There are plenty of them about, and recent reproductions can be had for just a handful of change. Back in 1999 someone discovered a horde of unsold warehouse stock and began leaking them into the market one at a time, so even mint-in-box originals can be found without too much difficulty.
But this one isn't just any old Yoshiya. This is the Action Planet Robot with the brown rubber hands.
Best Christmas present ever, circa 1960.
My parents bought it from Lewis's department store on Market Street, in Manchester. I'd asked for a robot for Christmas and I'd begun to imagine what it might be like. In my dreams it was about my size and I pictured it climbing onto the bus with me, a kind of 1960s Asimo.
The Action Planet Robot that I took out of the wrapping paper on Christmas Day stood nine inches tall, walked with a shuffling clockwork gait, and made sparks behind a tinted plastic panel in its chest.
Do you know what? This was better!
(I can date it because the rubber-hands version didn't stay in production for long. The earliest models had plain tin claws, which the reproductions, erm... reproduce. These were replaced sometime around 1960, but the rubber was fragile and perished quickly and so the hands were replaced again, this time by red plastic matching the boots. Later models had a black plastic head dome in place of the metal. There were other variants as well - versions in red, versions in olive green, non-clockwork versions powered by battery and a wire controller. I'll stop now before I burn off my credibility completely.)
By New Year's Day, I'd worn him out. About a week later a Lewis's van pulled up in front of our house and a uniformed deliveryman brought a replacement to the door.
I wore that one out, too, in time.
On the outside he was still pristine, but on the inside all the soft metal of the cogs had been worn down by constant playing. He no longer walked, he could no longer spark. My dad reckoned that the machine shop at Shell might be able to do something with the parts and so we carefully prised apart the tin tabs that held his body together (the robot's, not my dad's) and extracted the clockwork.
Alas, it was not to be. Not only could the machine shop do nothing with the innards, we couldn't even reassemble the shell properly.
I don't remember being too cut up about it at the time. I'd probably moved on to other delights, newer obsessions. But there's always that one toy of your childhood that sticks in your mind for life (Chad Valley Give-a-Show Projector fans, I'm talking to you), and this was mine.
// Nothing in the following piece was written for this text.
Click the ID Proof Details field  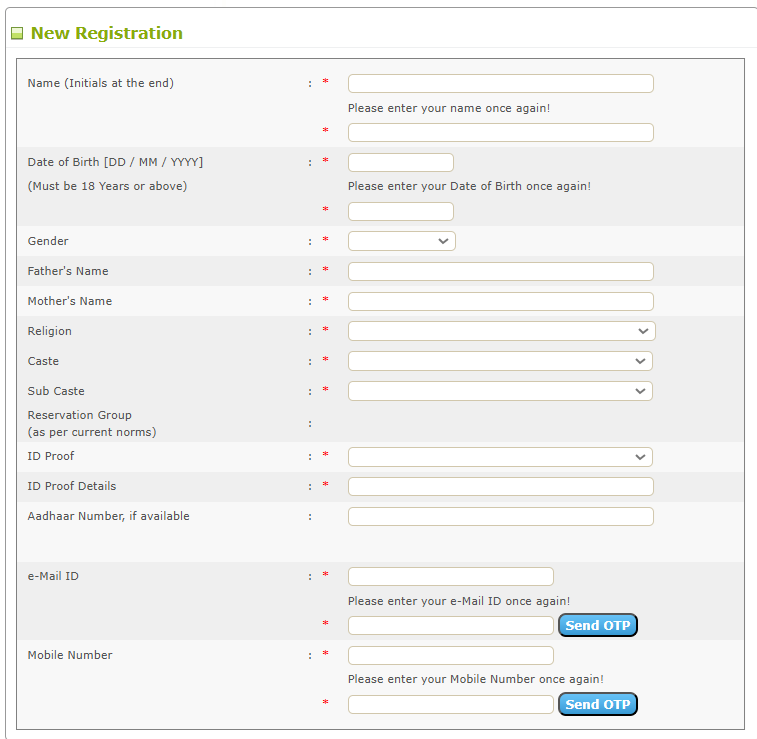point(500,487)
I didn't imagine I'd ever see one again, and then along came eBay. Every lost toy of your childhood is out there. The rubber-hands robot is notoriously rare and very hard to find with the rubber in anything like decent condition, but I found one. Somewhere in Texas, as I recall. It wasn't cheap, but it was cheaper than jewellery or some crappy plate from the Franklin Mint.
So there it stands all day on my windowledge, watching me work. Not the exact same toy, but I suppose it's kind of like cloning a pet - you like to think the spirit's still there.
And if it ain't about magic, what is it about?